- Text segment:
*** Block opens ***

This is the first drug in 6 years to treat lung cancer but we seem to have a trend lately of the drugs being very expensive and not to mention the current shortage of generic drugs that treat cancer. A quick search of the internet says the cost will be $9600 a month so again that runs into some money pretty quickly. Now that we know the cost, please read the link below on how a new “scoring” algorithm has been developed to tell people how long they have to live…keep an eye out on this as we hope it will not be used to determine who gets care and who does not. Actually the link below discusses how formulas are being used both constructively and the potential for abuse so read up as everyone is combining data from all different types of sources today and we have ethics issues forming rapidly. BD
Prognostic Scoring Analysis System Can Tell Doctors How Long Cancer Patients Have to Live; Danger Zone As Far as Misuse With Drug and Treatment Access for Patients
NEW YORK--(BUSINESS WIRE)--Pfizer Inc. announced today that the U.S. Food and Drug Administration (FDA) has approved XALKORI® (crizotinib) capsules, the first-ever therapy targeting anaplastic lymphoma kinase (ALK), for the treatment of patients with locally advanced or metastatic non-small cell lung cancer (NSCLC) that is ALK-positive as detected by an FDA-approved test. The effectiveness of XALKORI is based on objective response rates (ORR) and, as XALKORI received accelerated approval from the FDA, Pfizer is conducting post-marketing clinical trials to further evaluate its clinical benefit.
“The development of XALKORI – from publication of the discovery of the ALK fusion gene in NSCLC to FDA approval in just four years - is a remarkable feat in the oncology world and reinforces the importance of collaboration among academic research, pharmaceutical, diagnostic and regulatory organizations.”
“Overall, lung cancer is responsible for more deaths each year worldwide than any other type of cancer. XALKORI is an advance in the treatment of this devastating illness, providing a new therapeutic option for a subset of patients with the disease,” said Ian Read, president and chief executive officer of Pfizer. “The acceleration, collaboration and critical focus of the XALKORI clinical development program reflect Pfizer’s Precision Medicine approach to advancing our pipeline and strengthening our innovative core to deliver medicines that matter most.”
With the lastest press release from Pfizer about their new drug Xalkori, the queston of whether to consider spending $3,000 or more for a cell-based functional profiling test gets more interesting. The drug will cost $9,600 per patient per month and the gene test for it will cost $1,500 per patient. A biotech executive states the real cost of the drug is $9,600 plus 25 ALK tests, because that's how many patients will need to be screened for one to actually get Xalkori.ReplyDelete
There are lots of things which determine if drugs work, beyond the existence of a given target (like ALK). Does the drug even get into the cancer cell? Does it get pumped out of the cell? Does the cell have ways of escaping drug effects? Can cells repair damage caused by the drug? Do combinations of drugs work in ways which can't be predicted on the basis of static gene expression patterns?

*** Block closes ***

- Exercise directions:
What per-patient cost does the XALKORI post give for the gene test that goes with the drug? Rely only on the XALKORI post for your answer.

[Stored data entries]

*** Block opens ***

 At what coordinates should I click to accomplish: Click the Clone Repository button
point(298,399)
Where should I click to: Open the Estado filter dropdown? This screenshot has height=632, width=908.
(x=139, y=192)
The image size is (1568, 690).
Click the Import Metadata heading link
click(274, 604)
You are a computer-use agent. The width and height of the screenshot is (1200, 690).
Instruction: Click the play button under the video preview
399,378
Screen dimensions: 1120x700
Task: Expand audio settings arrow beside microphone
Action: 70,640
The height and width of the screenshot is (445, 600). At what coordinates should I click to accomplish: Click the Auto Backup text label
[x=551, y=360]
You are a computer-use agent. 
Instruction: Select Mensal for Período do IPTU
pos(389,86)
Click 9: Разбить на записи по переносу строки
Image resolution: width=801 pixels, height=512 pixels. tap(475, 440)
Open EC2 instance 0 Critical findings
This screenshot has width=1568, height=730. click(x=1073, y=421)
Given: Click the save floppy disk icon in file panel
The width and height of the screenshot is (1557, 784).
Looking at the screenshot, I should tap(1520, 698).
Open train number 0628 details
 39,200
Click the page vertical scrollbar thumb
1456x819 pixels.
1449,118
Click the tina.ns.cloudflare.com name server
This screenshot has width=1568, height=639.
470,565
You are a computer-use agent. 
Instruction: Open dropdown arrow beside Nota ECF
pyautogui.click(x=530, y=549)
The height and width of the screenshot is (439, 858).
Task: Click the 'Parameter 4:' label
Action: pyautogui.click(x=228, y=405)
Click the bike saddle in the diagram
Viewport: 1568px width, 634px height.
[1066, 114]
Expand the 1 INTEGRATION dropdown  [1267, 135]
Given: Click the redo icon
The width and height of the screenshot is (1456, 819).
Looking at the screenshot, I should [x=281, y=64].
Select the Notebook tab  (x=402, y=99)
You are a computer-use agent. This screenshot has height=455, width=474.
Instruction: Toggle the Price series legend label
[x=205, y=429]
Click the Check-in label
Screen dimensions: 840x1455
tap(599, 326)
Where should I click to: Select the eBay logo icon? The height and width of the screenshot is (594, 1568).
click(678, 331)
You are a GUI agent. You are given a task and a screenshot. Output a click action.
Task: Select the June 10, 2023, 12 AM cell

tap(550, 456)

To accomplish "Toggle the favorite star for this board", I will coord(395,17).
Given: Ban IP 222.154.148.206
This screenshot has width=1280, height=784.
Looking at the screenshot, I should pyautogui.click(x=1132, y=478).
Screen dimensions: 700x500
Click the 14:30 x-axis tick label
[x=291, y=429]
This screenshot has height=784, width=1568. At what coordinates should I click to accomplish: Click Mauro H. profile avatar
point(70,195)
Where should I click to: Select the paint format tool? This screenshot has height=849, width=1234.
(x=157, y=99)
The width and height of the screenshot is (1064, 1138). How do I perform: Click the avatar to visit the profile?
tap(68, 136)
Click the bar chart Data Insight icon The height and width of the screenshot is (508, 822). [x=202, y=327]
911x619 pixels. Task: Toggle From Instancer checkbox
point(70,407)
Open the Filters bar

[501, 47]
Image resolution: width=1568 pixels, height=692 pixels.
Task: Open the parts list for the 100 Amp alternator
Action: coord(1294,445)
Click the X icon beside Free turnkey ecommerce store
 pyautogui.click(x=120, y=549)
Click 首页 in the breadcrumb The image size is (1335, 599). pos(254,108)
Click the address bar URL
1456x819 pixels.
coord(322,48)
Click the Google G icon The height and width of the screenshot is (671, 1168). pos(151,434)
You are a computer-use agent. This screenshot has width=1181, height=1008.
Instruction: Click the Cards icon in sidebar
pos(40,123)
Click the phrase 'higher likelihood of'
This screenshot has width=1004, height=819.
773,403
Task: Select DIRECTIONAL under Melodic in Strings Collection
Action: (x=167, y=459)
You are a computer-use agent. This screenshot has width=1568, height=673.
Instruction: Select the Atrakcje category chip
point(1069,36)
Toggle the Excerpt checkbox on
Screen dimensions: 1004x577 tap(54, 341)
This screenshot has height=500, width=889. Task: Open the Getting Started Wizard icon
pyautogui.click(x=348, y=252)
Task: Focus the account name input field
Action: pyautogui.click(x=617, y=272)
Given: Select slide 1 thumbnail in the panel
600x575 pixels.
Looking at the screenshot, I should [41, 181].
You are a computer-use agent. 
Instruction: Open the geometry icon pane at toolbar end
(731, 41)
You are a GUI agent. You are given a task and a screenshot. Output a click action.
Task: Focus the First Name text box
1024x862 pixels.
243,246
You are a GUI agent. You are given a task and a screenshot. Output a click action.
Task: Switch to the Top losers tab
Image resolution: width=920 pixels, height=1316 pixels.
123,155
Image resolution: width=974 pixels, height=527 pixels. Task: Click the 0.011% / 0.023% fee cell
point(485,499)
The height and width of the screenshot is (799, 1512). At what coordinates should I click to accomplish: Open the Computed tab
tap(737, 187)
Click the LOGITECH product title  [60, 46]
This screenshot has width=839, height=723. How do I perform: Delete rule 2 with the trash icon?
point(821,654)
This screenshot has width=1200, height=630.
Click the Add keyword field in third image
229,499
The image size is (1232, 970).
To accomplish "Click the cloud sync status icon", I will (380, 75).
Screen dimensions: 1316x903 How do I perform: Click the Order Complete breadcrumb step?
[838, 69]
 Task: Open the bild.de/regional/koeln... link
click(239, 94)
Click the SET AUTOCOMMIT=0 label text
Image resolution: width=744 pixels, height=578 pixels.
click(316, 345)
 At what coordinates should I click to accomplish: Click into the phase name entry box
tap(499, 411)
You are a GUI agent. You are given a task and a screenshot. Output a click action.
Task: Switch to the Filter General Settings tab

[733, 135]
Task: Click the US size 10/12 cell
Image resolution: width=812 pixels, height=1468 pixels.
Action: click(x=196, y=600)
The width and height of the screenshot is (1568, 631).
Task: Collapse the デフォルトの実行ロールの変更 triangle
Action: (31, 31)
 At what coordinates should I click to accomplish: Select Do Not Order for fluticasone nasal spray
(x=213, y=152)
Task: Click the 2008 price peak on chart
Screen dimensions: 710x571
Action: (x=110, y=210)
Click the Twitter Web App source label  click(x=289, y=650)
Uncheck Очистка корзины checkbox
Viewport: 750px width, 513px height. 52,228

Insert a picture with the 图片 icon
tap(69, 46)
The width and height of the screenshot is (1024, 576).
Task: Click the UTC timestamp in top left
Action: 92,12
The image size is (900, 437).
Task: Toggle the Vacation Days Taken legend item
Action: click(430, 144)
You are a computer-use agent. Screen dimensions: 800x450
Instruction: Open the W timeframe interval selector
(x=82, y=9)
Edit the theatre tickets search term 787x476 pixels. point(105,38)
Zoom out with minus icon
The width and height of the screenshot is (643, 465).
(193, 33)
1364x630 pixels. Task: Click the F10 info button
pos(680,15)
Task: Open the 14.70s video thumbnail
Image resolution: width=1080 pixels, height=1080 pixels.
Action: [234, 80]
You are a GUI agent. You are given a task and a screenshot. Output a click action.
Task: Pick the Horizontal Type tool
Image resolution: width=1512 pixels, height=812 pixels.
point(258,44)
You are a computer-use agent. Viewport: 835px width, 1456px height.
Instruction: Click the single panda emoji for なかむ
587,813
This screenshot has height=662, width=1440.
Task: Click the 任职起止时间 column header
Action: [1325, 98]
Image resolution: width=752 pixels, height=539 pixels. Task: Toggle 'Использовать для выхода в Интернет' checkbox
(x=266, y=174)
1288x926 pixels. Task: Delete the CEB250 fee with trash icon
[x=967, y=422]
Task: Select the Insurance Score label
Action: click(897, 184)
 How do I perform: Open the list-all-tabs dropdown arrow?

*** Block closes ***

- Answer to the exercise:
$1,500 per patient.